It's Not About Global Warming This Time, But It Is Another Case Of Scientific Non-Consensus
There's competing and compelling evidence that healthy older people do not need to take supplemental melatonin after all
An earlier post provided a couple of research study graphs indicating nighttime peak values of plasma melatonin in people on the far side of 30 or 40 dropped well below the high values characteristic of younger people, suggesting melatonin supplementation might be a healthy tactic to follow in a person’s older years. A slightly later study by Zeitzer et al. (1999) challenges these data in the cases of older people in good health, however:
Our results do not support the contention that nocturnal plasma melatonin concentrations decrease with healthy aging. Rather, the endogenous circadian melatonin rhythm in most healthy, drug-free older people has an amplitude comparable to that of young adults. There may be a small group of older adults who have significantly lower melatonin amplitude, as has been observed in one previous study. Our findings challenge the conventional belief that plasma melatonin concentrations decline systematically with advancing age because of an increase in pineal calcification or other biochemical change. This decline has been thought to act as an “aging clock”, a hypothesis that our data do not support.

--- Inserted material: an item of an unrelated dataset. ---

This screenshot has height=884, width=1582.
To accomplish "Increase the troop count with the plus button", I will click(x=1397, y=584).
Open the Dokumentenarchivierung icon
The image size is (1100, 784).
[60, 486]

These results do not support the hypothesis that reduction of plasma melatonin concentration is a general characteristic of healthy aging. Should melatonin replacement therapy or melatonin supplementation prove to be clinically useful, we recommend that an assessment of endogenous melatonin be carried out before such treatment is used in older patients.
The competing graph data:
Some formal academic crossing of swords followed the above sally:
https://www.amjmed.com/article/S0002-9343(00)00515-5/fulltext#relatedArticles, then
https://www.amjmed.com/article/S0002-9343(00)00518-0/fulltext
It seems to me that the Zeitzer et al. (1999) won the contest on points, and that the second paragraph of the quote from the paper provided here remains good advice.